Bom, eu precisava de um hipnoterapeuta do Rio [onde funciona a redação da CH] e que fosse ligado a alguma universidade (requerimento básico da revista). A Célia Cortez, nome escolhido, é uma das poucas cariocas que estudam hipnose e fazem consultas de hipnoterapia. Ela é da Uerj [Universidade do Estado do Rio de Janeiro] e tem um consultório em Ipanema. Ela foi recomendada por alguns pesquisadores de São Paulo e participa de vários congressos sobre o tema.

Como foi a experiência de ser hipnotizada?

Ela é uma hipnoterapeuta. Então, antes de tudo, perguntou o que eu queria tratar – algum traço na minha personalidade que me atrapalhava e incomodava. Sem hesitar falei que, por ser tímida, tinha dificuldade para falar em público. Sentei-me numa poltrona reclinável que virava praticamente um divã, ela ligou uma musiquinha calma, dessas de relaxamento, e começou a falar um dos únicos clichês da hipnose que permanecem numa sessão real: “Você está ficando relaxada… você está ficando relaxada…”. Ela usou então uma técnica chamada relaxamento progressivo, que consiste em me fazer focar a atenção (mesmo de olhos fechados) em partes do corpo, de baixo para cima: pés, pernas, quadril, abdômen, tórax, ombros, pescoço, rosto etc.

E deu certo?

No início, fiquei um pouco cética, porque a voz calma demais me fazia ter vontade de rir. E eu não conseguia relaxar de fato. Depois de um tempo, resolvi pagar pra ver – a curiosidade foi maior. Fiquei bem relaxada nessa primeira parte. Ela começou a usar metáforas para aprofundar meu relaxamento: “Imagine que você está vendo uma escada rolante para um andar abaixo na sua frente. Você pisa nela.”

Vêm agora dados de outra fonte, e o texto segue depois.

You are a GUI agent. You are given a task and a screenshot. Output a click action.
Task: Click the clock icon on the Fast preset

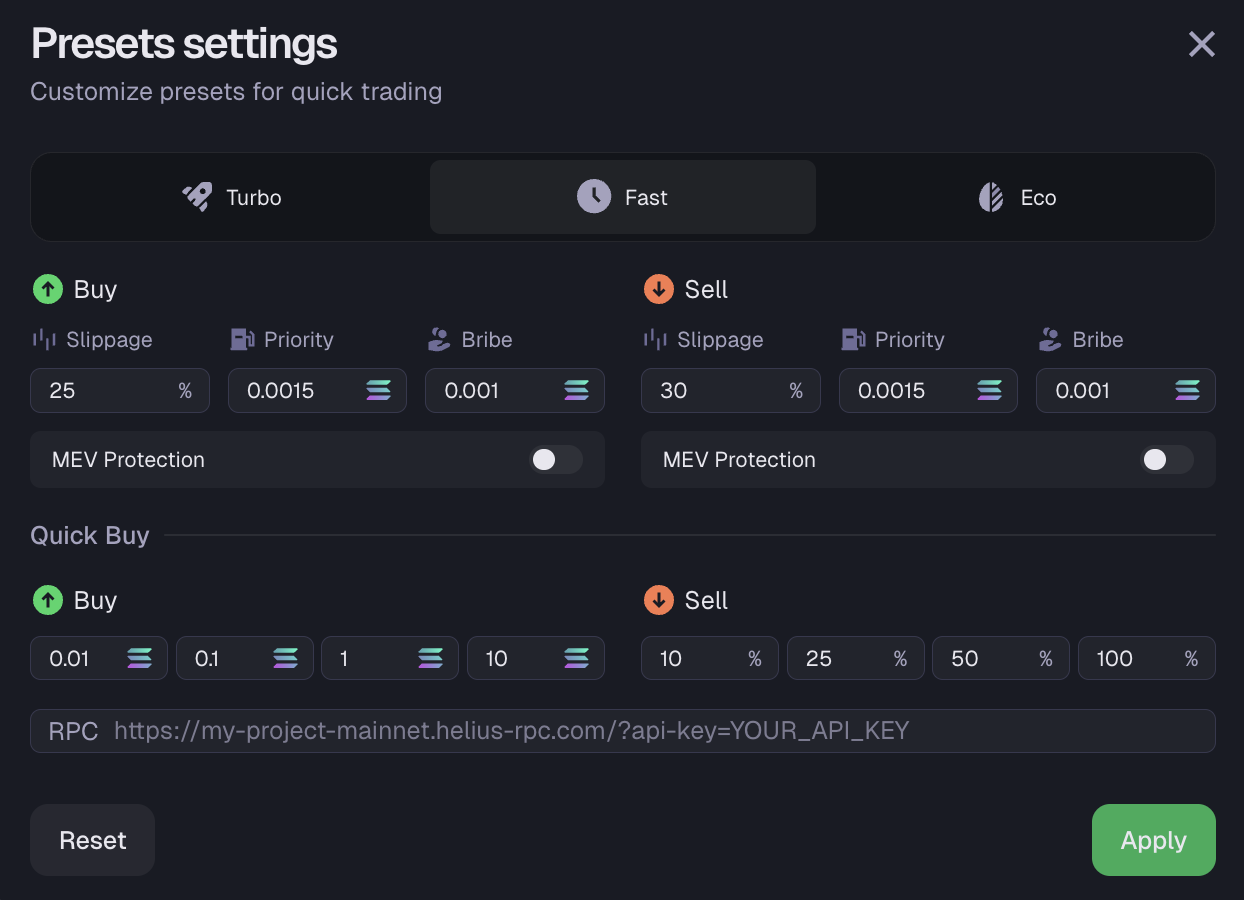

Com isso, ela me fez descer três andares. E pediu que eu me lembrasse de situações da minha infância que tivessem relação com público. Lembrei-me de quando eu tinha 12 anos. Ela me pediu que fosse ainda mais atrás. Lembrei-me de quando tinha uns oito, nove. Ela pediu para que eu recuasse mais. Aí lembrei-me – meio vagamente – de uma peça de que participei na escolinha quando tinha uns cinco anos.

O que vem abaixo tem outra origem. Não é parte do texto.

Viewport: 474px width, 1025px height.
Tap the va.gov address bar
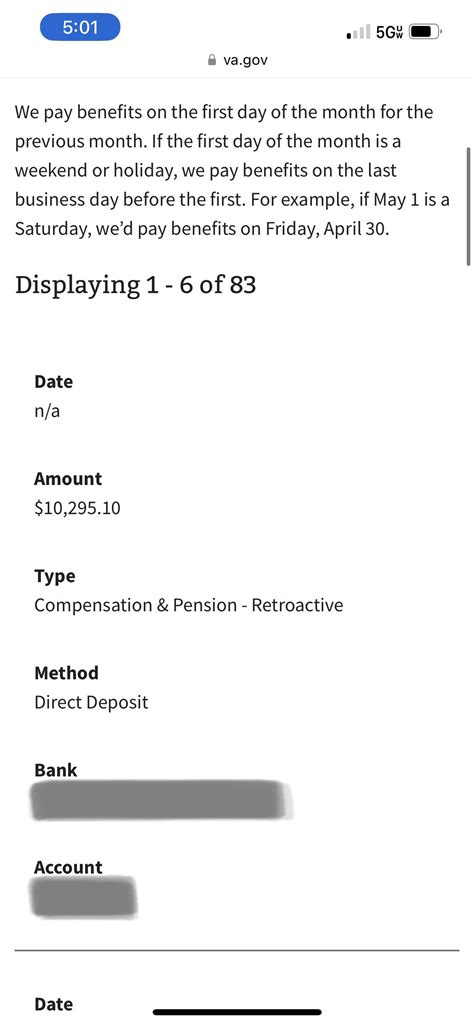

Ela pareceu satisfeita e começou a tentar mudar minha imagem em relação com aquela situação (e com as outras): por que eu sentia vergonha de público? Tinha errado em alguma coisa? Sido criticada?

E assim foi. Depois disso, ela me ‘fez’ andar num ambiente calmo (uma praia) e, depois, subir os três lances de escada, respirar profundamente e abrir os olhos. Quando abri, a sensação foi como se eu tivesse acabado de acordar, mas claro que não estava dormindo.

Mas você se lembra de todo processo ou em algum momento ‘apagou’?

Fiquei bastante consciente de tudo, e não me pareceu nada mágico ou fantástico. Mas me senti muito relaxada, acho que foi isso que ficou. Como se estivesse quase dormindo, os olhos pesados. Não acho que ter lembrado de quando tinha cinco anos tenha sido algo incrível que só a hipnose consiga fazer, mas sem dúvida estar relaxada ajudou.

Depois de ser hipnotizada, você mudou alguma ideia prévia que tinha sobre o método?

Quando comecei a fazer a matéria, me dei conta de que hipnose não é nada do que eu – e a grande maioria das pessoas, creio – pensava. Não é nada místico, fantástico ou mágico. Não imitei uma galinha, não pulei de um prédio e nunca teria feito isso.